Да, я существовал отдельно, понимал, кто я, однако я был готов разрыдаться. Ибо теперь я знал, почему Мени был мне самым близким другом, а его смерть — моей предсмертной мукой. Да, мои смутные воспоминания о его судьбе были не чем иным, как смутными воспоминаниями о моей собственной жизни. Ибо теперь я знал, кто я такой, и чувствовал себя ничуть не лучше, чем когда я в смятении искал пищу, считая себя призраком. Я был не кем иным, как несчастным Ка Мененхетета Второго. И, если первым даром мертвых является то, что они могут добавить к своему имени имя Бога, тогда я был Ка бедного и беспомощного Осириса Мененхетета Второго, да, Ка, похороненным самым неподобающим образом и охваченным страхом, Ка, который теперь должен был жить в этой разоренной гробнице — о, где же я был сейчас, что узнал, где я нахожусь? И мысль о Царстве Мертвых открылась мне во всей полноте понимания того, что я — всего лишь седьмая часть всего, что когда-то было светами, дарами и силами живой души, некогда моей живой души. Теперь же я — не более чем Двойник умершего, и все, что от него осталось, — лишь остов его плохо завернутого тела и я.

ШЕСТЬ

Итак, теперь я мог правильно понять причину отсутствия у меня памяти. Будучи Двойником Мененхетета Второго, таким же храбрым и никчемным, как он сам, я все равно не мог помнить о нем более того, что было необходимо для придания его чертам должного выражения. Двойник, как зеркало, не имеет памяти. Я мог лишь думать о нем как о друге, самом близком своем друге! Что ж удивляться тому, что мне хотелось лечь рядом с коконом его мумии.

И все же, притом что в моих воспоминаниях чувств было не больше, чем в длинном шраме на коже, я тем не менее был самим собой.

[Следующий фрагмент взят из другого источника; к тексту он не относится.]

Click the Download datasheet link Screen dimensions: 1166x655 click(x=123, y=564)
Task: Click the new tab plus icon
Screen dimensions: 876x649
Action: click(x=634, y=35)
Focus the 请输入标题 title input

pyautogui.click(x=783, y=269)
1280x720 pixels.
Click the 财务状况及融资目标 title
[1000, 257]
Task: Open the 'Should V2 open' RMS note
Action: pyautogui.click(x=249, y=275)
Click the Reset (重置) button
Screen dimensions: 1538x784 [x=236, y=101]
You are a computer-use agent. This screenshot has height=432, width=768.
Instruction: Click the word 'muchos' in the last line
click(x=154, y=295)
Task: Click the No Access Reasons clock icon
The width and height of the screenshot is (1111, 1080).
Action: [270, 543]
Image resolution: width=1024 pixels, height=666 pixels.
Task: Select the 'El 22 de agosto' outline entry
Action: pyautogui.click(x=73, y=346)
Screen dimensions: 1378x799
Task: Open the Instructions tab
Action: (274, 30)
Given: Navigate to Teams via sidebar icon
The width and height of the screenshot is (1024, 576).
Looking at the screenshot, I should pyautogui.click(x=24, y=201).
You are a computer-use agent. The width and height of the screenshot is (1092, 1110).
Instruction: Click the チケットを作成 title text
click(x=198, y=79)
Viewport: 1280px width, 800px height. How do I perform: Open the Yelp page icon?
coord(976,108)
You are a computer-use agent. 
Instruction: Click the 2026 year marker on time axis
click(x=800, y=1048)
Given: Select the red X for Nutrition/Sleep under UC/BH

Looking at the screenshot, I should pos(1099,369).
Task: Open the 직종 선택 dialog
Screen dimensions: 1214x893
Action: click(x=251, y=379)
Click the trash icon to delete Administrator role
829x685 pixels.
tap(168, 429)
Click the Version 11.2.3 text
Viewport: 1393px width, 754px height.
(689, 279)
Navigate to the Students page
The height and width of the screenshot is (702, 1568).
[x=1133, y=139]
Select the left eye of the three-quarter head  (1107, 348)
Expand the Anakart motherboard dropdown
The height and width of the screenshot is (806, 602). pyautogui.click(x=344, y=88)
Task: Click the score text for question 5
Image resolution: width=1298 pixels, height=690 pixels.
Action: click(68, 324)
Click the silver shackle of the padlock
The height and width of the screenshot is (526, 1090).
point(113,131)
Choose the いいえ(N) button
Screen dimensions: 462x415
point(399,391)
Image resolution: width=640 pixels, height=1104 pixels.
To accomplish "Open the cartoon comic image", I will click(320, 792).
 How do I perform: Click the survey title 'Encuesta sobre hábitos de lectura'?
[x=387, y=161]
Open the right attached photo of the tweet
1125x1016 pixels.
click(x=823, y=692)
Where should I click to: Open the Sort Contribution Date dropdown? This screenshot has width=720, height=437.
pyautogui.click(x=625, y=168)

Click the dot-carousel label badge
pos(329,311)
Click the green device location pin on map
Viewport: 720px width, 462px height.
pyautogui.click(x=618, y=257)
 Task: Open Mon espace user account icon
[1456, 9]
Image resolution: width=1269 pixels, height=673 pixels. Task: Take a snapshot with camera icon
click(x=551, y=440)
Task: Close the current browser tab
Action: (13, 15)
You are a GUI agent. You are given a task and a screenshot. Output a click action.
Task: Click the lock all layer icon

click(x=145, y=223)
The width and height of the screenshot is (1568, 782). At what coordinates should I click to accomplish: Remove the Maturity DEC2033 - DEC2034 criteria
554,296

Мое лицо все еще могло вызывать у других разнообразные приятные чувства. Был ли я когда-либо любовником Хатфертити? Откуда я мог знать? Но подобные мысли о собственной матери отнюдь не смущали меня — едва ли у зеркала могла быть мать. Да и что мешало мне предположить, что я — самая холодная часть сердца Мени? И все же, стоя среди беспорядка его — моей — гробницы, я знал, что эти бессердечные мысли уравновешивает ярость, которую будила во мне Хатфертити. В этот момент я мог бы убить ее. Ибо скоро мне предстояло покинуть это место, вскоре, если я осмелюсь, мне придется отправиться в путь, ведущий через Западную пустыню в Дуат, Царство Мертвых, — действительно ли оно такое, каким его описывали жрецы, с чудовищами и кипящими озерами? Как я смогу выдержать предстоящие мне испытания, если не помню своих дел и потому вряд ли смогу отчитаться за них? Страх смерти охватил меня в первый раз, настоящий страх — я понял, что моей жизни может прийти конец. Умереть в Царстве Мертвых, погибнуть со своим Ка — означало умереть навсегда. Вторая смерть была и последней. О, в каком отчаянном положении я оказался. Какая несправедливость! Хатфертити сделала так мало для моей гробницы!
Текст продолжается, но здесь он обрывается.